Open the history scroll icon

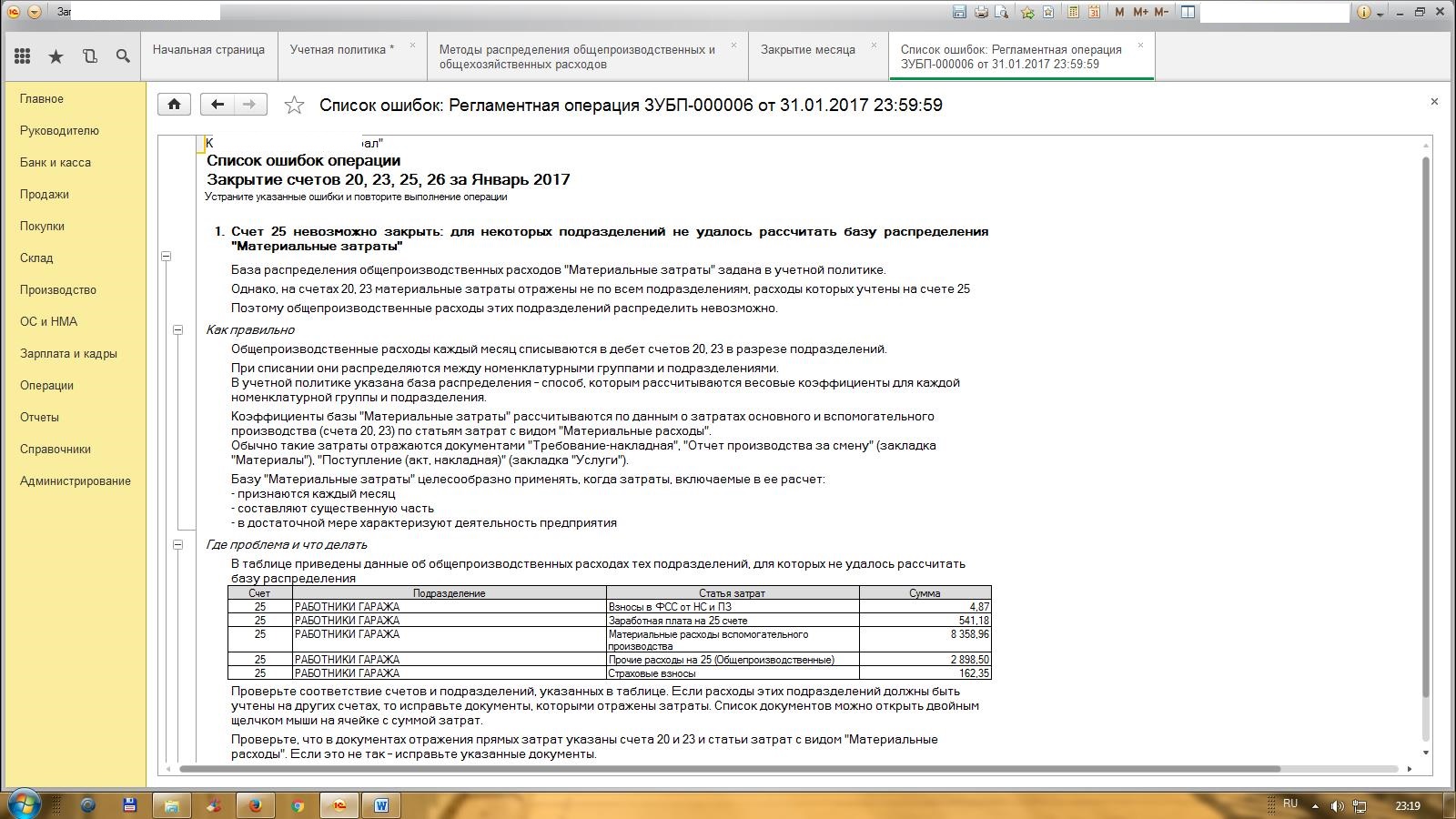tap(89, 56)
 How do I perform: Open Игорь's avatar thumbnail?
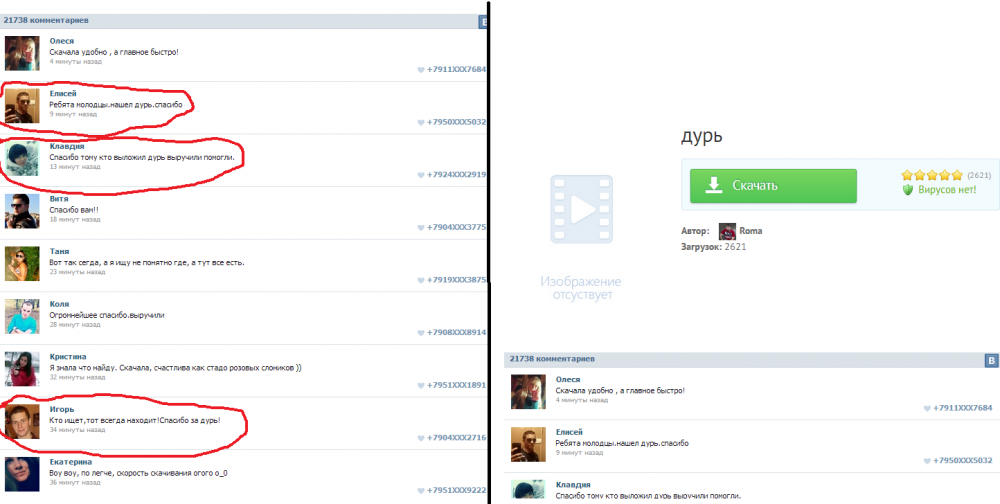[x=22, y=422]
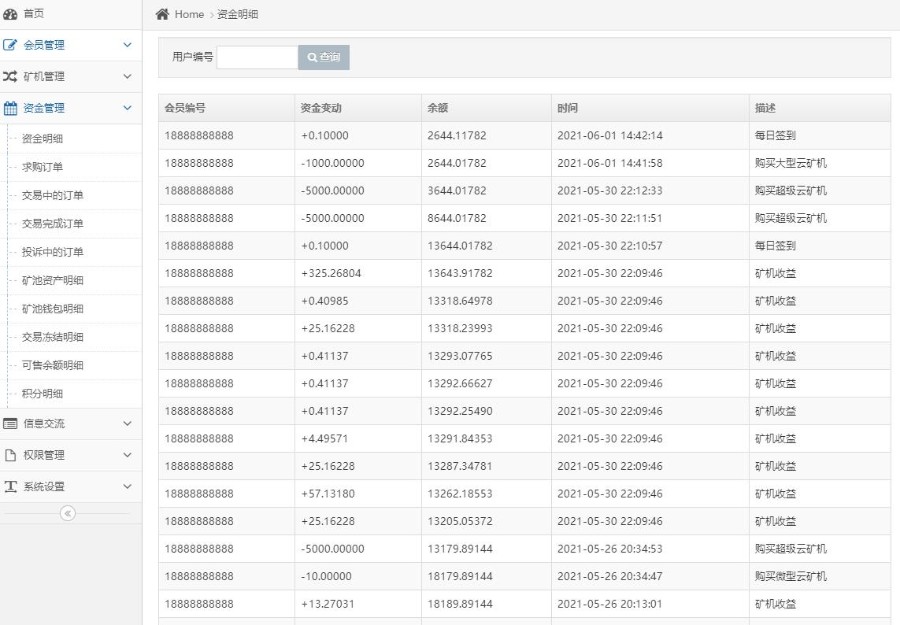The height and width of the screenshot is (625, 900).
Task: Click the text icon next to 系统设置
Action: click(11, 487)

--

| Task objective |
Could you repeat all of the entries exactly, without any of the images?

| Your response |
Open the history scroll icon

tap(89, 56)
 How do I perform: Open Игорь's avatar thumbnail?
[x=22, y=422]
The height and width of the screenshot is (625, 900).
Task: Click the text icon next to 系统设置
Action: click(11, 487)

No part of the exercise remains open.